BOSTON – World Health Organization guidelines on the use of isoniazid to prevent tuberculosis in HIV-infected women during pregnancy may need to be reconsidered in light of new evidence that isoniazid preventive therapy (IPT) is associated with a high risk for adverse pregnancy events, investigators say.
Among 156 HIV-infected pregnant women, the rate of adverse pregnancy outcomes was 23% for those randomly assigned to immediate IPT during pregnancy versus 17% for women randomized to IPT that was delayed until 12 weeks postpartum, a significant difference (P = .009), reported Amita Gupta, MD, from Johns Hopkins University in Baltimore.

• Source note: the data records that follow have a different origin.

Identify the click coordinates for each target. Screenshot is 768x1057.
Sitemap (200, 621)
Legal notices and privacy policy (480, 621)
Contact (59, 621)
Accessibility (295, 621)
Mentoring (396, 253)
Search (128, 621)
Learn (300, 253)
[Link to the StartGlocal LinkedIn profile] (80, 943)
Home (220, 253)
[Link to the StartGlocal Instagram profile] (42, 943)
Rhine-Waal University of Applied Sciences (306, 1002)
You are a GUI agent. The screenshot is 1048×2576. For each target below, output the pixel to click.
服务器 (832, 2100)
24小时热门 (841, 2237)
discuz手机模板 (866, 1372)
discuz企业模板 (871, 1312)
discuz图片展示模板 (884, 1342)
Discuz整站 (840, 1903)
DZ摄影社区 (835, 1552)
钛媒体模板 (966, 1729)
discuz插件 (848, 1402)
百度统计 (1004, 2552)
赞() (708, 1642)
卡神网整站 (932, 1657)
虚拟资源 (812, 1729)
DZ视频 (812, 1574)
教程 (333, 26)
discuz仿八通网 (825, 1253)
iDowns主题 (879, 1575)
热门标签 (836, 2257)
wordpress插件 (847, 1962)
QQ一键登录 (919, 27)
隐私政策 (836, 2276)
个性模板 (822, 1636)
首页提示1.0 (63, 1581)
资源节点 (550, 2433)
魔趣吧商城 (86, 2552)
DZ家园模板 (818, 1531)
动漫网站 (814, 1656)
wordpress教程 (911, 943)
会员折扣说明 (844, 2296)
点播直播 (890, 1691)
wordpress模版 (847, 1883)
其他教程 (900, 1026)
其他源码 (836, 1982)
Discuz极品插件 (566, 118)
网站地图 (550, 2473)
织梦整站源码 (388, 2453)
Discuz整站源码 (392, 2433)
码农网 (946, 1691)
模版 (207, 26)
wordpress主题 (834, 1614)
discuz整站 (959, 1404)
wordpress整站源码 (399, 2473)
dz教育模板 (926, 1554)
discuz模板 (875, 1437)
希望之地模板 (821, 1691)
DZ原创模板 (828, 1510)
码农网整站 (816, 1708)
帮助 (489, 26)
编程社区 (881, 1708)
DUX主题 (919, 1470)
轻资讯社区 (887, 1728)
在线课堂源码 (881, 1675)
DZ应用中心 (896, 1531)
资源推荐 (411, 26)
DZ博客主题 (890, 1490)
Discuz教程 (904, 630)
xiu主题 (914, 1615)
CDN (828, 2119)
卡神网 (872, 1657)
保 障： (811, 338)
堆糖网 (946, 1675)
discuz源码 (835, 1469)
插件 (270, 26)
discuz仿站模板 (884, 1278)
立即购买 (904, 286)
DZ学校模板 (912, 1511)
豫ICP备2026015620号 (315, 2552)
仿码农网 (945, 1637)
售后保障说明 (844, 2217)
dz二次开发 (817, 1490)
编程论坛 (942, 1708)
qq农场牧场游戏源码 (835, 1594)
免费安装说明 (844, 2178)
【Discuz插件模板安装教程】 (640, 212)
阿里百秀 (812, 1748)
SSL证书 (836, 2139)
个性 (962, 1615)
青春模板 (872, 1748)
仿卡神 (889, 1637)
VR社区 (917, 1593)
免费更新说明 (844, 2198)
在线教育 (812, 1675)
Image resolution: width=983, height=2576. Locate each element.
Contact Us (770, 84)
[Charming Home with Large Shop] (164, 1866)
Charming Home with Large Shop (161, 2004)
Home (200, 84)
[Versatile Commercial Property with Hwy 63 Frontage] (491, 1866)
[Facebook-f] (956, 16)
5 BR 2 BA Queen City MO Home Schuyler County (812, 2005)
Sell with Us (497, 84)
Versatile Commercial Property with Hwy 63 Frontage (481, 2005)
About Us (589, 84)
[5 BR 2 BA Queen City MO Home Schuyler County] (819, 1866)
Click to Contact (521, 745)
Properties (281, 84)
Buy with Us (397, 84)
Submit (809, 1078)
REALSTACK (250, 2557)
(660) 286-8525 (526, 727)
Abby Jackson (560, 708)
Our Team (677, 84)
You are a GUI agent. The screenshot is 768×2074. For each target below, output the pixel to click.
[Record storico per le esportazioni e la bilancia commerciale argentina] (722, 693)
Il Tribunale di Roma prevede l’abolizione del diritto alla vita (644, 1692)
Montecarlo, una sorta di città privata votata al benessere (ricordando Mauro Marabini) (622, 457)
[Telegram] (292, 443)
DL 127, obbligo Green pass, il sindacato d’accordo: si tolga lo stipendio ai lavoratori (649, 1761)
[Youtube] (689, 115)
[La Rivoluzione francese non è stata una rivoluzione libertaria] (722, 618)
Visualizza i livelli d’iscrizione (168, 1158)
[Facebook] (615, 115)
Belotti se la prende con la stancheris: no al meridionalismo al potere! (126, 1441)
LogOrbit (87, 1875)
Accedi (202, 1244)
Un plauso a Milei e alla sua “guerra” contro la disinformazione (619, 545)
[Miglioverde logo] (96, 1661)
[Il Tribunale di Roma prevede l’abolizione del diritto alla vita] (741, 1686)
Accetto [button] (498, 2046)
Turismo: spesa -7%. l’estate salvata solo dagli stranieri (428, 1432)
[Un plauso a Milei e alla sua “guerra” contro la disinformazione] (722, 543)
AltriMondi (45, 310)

“These pregnancy outcomes included in utero demise – stillbirth – and low birth weight – less than 2500 grams,” she said at the annual Conference on Retroviruses and Opportunistic Infections.There were six maternal deaths: two in the immediate therapy arm and four in the delayed arm. Two of the deaths were related to isoniazid-induced liver failure, and two other instances of liver failure were from other causes. The two remaining deaths were deemed unrelated to isoniazid: One woman died from bacterial sepsis, and the other from pneumonia.
The incidence of TB infections was low in both study arms, Dr. Gupta noted.
“So should we really be prioritizing IPT in pregnancy or give women the choice to know what the facts are and to select if they feel that they want to take on IPT during pregnancy or defer it until after they deliver?” she said at a briefing following her presentation of the data in an oral abstract session.
WHO guidelines for management of latent tuberculosis infections state that “[a]s isoniazid and rifampicin, the drugs commonly used in preventive treatment, are safe for use in pregnant women, pregnancy should not disqualify women living with HIV from receiving preventive treatment. Nevertheless, sound clinical judgment is required to determine the best time to provide it.”